Dear bill,—Off to see you eventually, I trust, tomorrow. Had my tonsils out, won’t do anything else till Spring. Meantime I want to see no doctors. Having tried twenty, and come “out by that same door wherein I went.” An osteopath, yes. Faith cure—Indian Medicine men—anything else, but no doctors! I turn from Esculapius to Zoroaster, from medicine to the sun. I want to “lie down for an aeon or two.” (Alice knows where that comes from.) With much love to you both.
To V. C. Scott O’Connor
[Rochester, Minnesota], January 13, 
My dear Scott O’CONNOR,—It is a joy to get your letter and to know of your new book which I have not seen, for the very good reason that for five months I have been in hospitals. Angina pectoris they call it, but where it comes from they don’t say, they don’t know. Am off to California for a couple of months, then probably back to New York.
I have read Wells’ History, which seems to me the most remarkable thing of the historical essay kind ever hit off; and therein I discovered your friend Asoka, but I have been able to learn little else about him.
Buddhism attracts me greatly, as perhaps the most perfect attitude on the negative side that has ever been developed and largely lived. It is not complete for a temperate zone people, who are and must be aggressive. Nor does it reveal, so far as I know, the spiritual possibilities that Christianity does. The constructive seems to be lacking. But it is so far ahead of the purely opportunist attitude that Christianity takes that I should like to be a Buddhist, I verily believe.

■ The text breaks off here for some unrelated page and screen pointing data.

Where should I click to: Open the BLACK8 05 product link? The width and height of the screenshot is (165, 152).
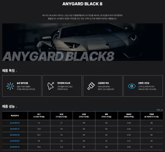(15, 123)
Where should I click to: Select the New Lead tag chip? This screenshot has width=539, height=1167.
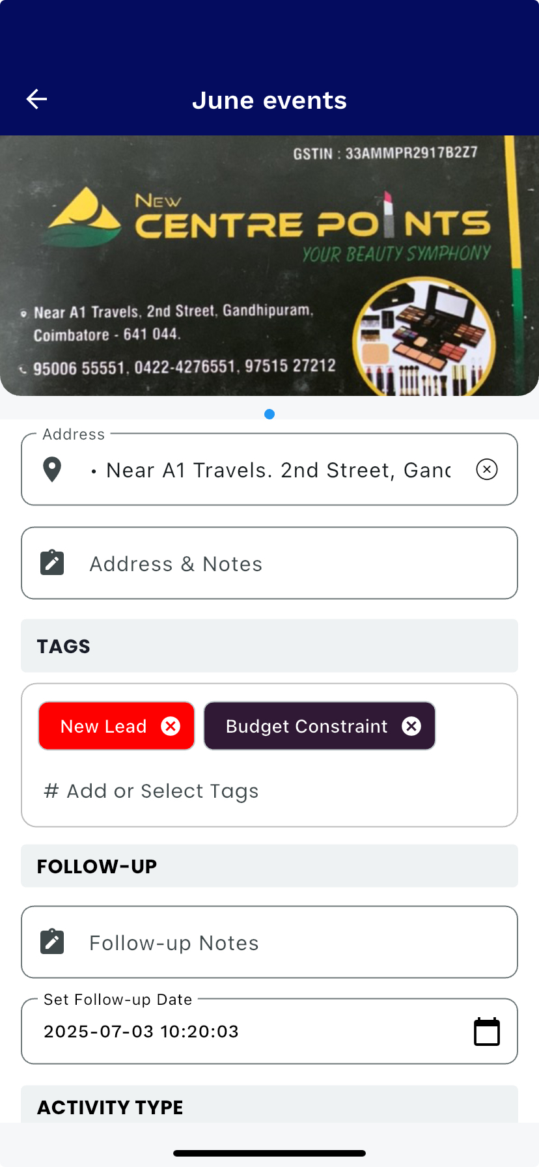104,726
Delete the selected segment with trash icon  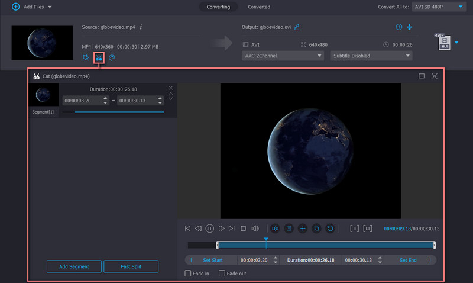[x=289, y=228]
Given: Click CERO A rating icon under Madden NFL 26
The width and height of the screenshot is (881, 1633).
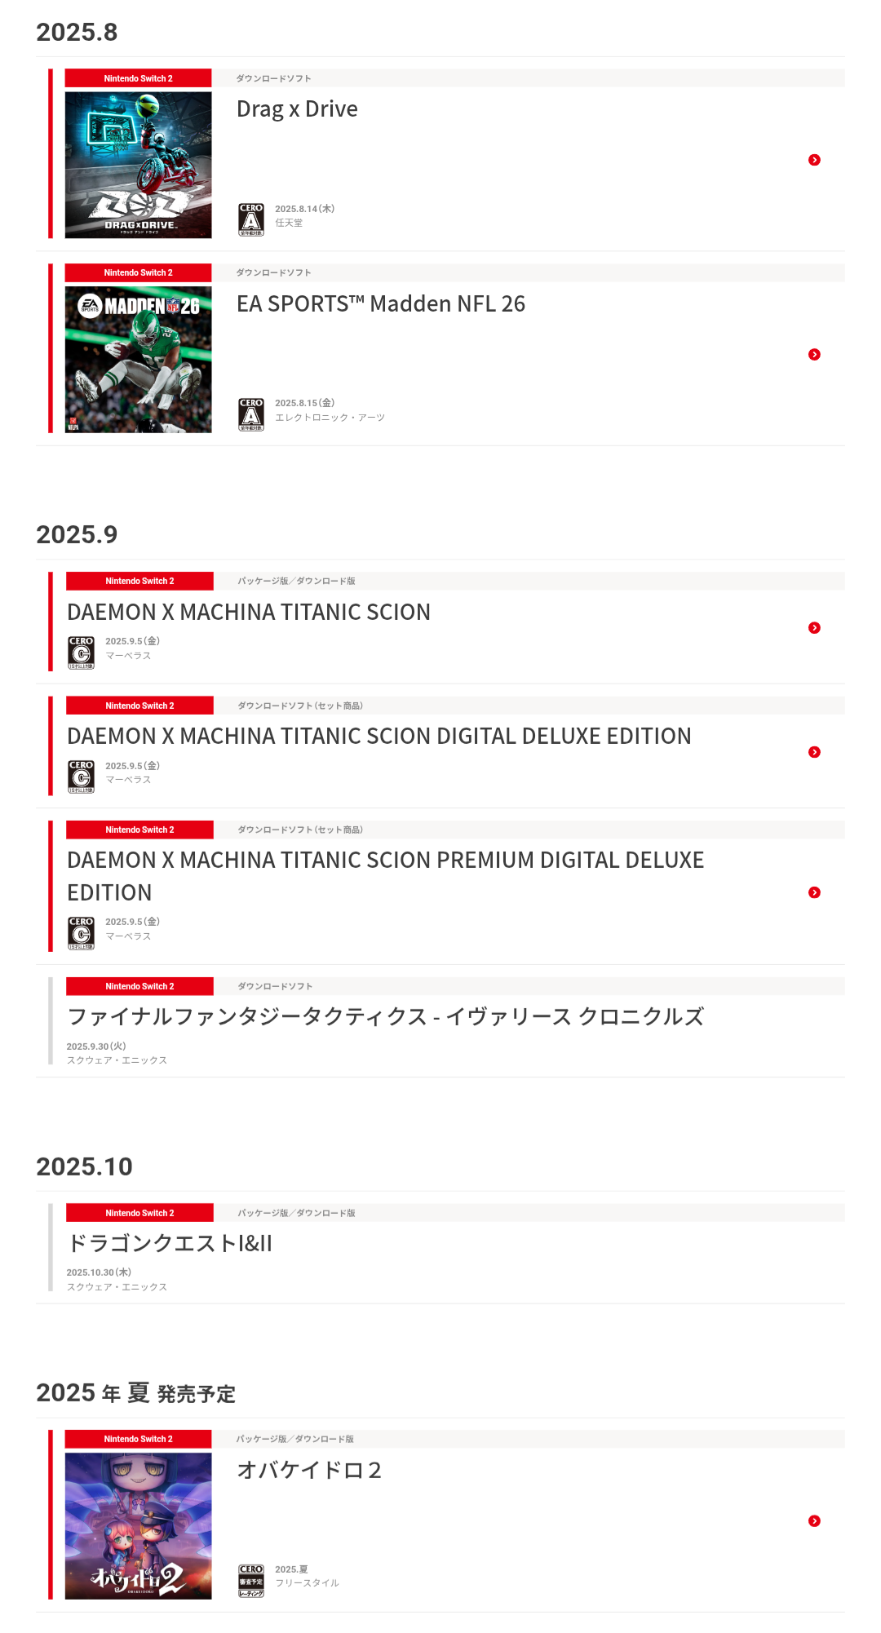Looking at the screenshot, I should click(251, 414).
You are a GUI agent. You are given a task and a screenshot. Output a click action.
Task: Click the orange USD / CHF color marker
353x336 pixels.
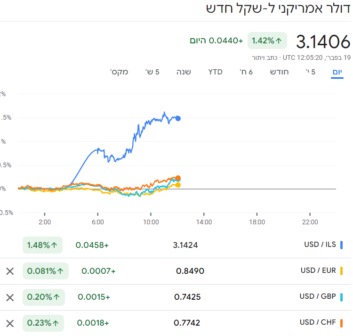point(342,323)
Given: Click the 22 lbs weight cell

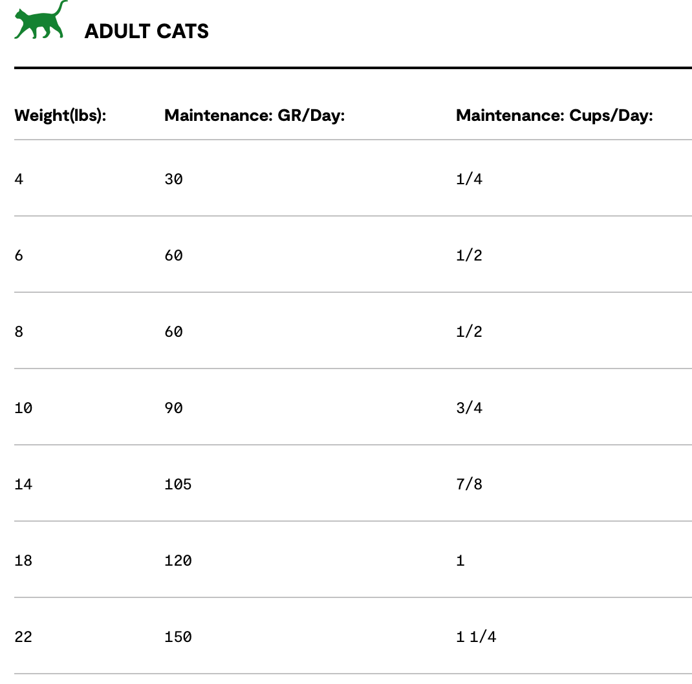Looking at the screenshot, I should click(x=23, y=637).
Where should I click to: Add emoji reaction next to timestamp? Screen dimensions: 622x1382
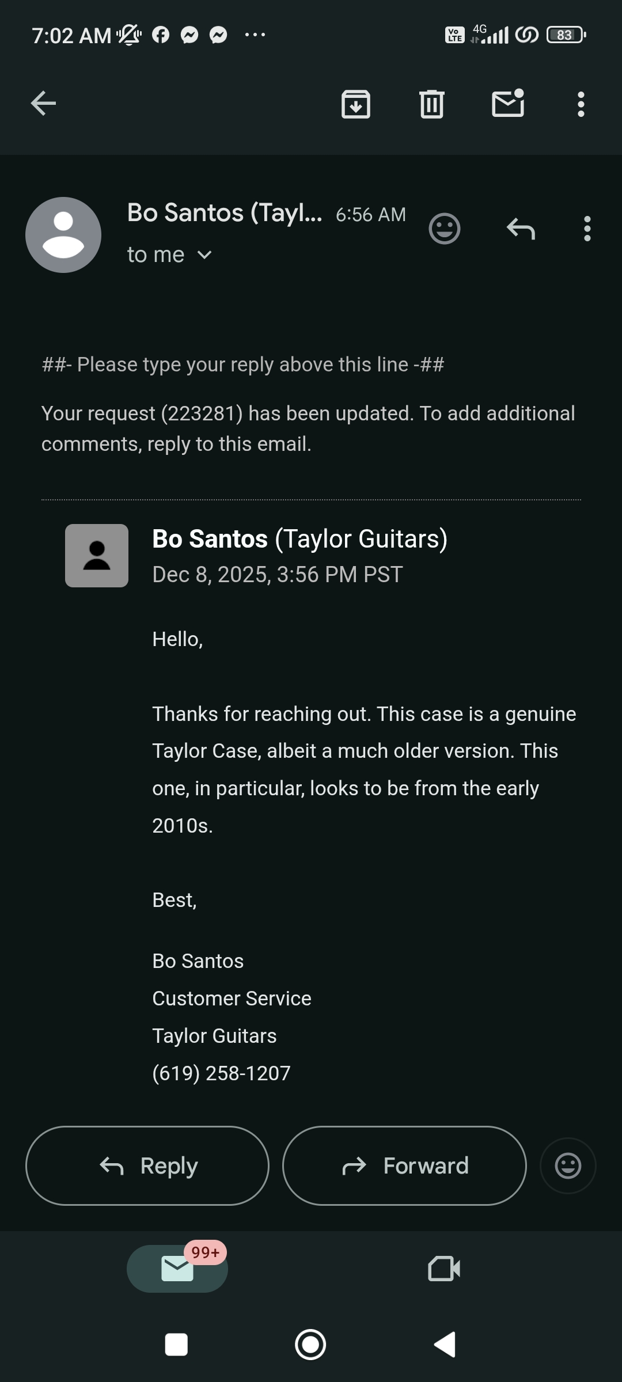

I see that Lord Reading goes to India. He is the greatest of diplomats, an oriental by nature, and will do good, if good can be done in that unhappy situation. I admire the cheerful way Lloyd George keeps. He is a great man. Each six months I have looked to see him fall, but he keeps up, even with Ireland, India, Egypt, South Africa on his back.
Tell me what you are doing now, anything beside writing, and writing what next? I wish that I had the literary endowment— ideas, plus style, plus energy. Good fortune to you always. Cordially yours,
FRANKLIN K. LANE
Letter sent to several friends
Rochester, Minnesota, January 10, 1921
“And when they came upon the Snark, they found it was a Boojum—or words to that effect—and so, my dear Jack, they couldn’t operate now.